Wiltshire and Swindon Historic Environment Record
Details for record number ST93SE405
Type
Monument
Title / Name
Chilmark Quarries
Summary
A stone quarry worked from the Saxon period and still in operation today. Chilmark stone, a fine limestone, was used for the building of Old Sarum and Salisbury cathedrals. The R.A.F. took over the site from 1938 for the underground storage of ammunition.
Monument Types and Dates
QUARRY; AMMUNITION STORE, Saxon to Mid 20th Century (410 to 1966)
Other Details
Source Detail: Lancaster University Archaeological Unit, 1999
Title: MPP - Quarrying Industry Sites 2 & 3
Summary: Desktop assessment Source ID: SWI21617
Description: Surface and underground stone quarries, worked from the Saxon period to the 20th century. Working took place as early as the 9th century, and during the later medieval period the quarries provided stone for Salisbury Cathedral and Clarendon Palace. From the end of the 17th century, stone from the same horizon as Portland Stone was quarried here. The Ordnance Survey 25" map of 1901 shows three areas of surface working, including shafts, a level and an engine house. In 1938 the underground quarries were taken over for ammunition storage. Working is still taking place for Salisbury Cathedral. The shafts shown on the 25" map have small brick buildings over the top. The Medieval workings apparently survive as wooded mounds.

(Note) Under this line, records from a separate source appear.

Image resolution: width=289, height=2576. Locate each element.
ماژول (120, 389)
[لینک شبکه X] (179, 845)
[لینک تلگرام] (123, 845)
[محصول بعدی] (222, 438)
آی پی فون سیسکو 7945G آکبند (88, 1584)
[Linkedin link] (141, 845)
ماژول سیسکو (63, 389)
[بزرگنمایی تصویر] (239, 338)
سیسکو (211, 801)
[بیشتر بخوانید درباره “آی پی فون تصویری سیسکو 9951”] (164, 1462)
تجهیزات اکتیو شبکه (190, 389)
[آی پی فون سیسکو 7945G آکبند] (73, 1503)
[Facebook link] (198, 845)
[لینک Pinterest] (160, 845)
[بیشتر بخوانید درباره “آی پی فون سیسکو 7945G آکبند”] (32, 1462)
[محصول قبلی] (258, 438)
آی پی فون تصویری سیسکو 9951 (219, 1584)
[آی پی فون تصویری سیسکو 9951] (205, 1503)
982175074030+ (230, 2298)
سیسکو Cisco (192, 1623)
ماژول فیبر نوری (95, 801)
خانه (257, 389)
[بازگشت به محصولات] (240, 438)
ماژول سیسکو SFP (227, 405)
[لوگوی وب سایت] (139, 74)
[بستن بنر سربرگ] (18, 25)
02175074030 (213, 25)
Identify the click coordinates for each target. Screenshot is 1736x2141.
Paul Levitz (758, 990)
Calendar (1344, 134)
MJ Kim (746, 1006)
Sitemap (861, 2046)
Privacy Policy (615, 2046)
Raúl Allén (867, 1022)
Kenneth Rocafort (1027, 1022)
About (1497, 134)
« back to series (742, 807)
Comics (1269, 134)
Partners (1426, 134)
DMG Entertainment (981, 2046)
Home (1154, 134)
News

Source Detail: Cocroft, W., Holborow, W., Lake, J. + Thomas, R.J.C., 2011
Title: National Heritage Protection Plan, Ministry of Defence Disposals, Wiltshire. Pilot Study
Summary: Pilot study Source ID: SWI25814
Additional Information: English Heritage
Source Detail: No Originator information., 2014
Title: Subterranea Britannica - http://www.subbrit.org.uk/
Summary: http://www.subbrit.org.uk/ Source ID: SWI26520
Description: Chilmark was the site of a major underground ammunition store since before World War II, built in a bathstone quarry site. By 1941 it seems to have evolved into an RAF bomb store. The Home Office bunker known as RGHQ 7.1 was built on an adjoining site in the mid-1980s, to replace the former SRHQ at Ullenwood (near Cheltenham).
Source Detail: Slocombe, P., 2008
Title: A Guide to the Industrial Archaeology of Wiltshire
Summary: Gazetteer Source ID: SWI28692
Additional Information: Association for Industrial Archaeology
Description: Chilmark stone is a fine-grained sandy limestone, creamy white when fresh but grey when weathered. Used for the cathedrals of Old Sarum and Salisbury and, further afield, Rochester. Chilmark Quarry Co. worked there 1933-1936. In 1938, the R.A.F. took over the quarries for underground storage of ammunition and this use continued long after 1945. In the 1980s quarrying resumed for repair of Salisbury Cathedral.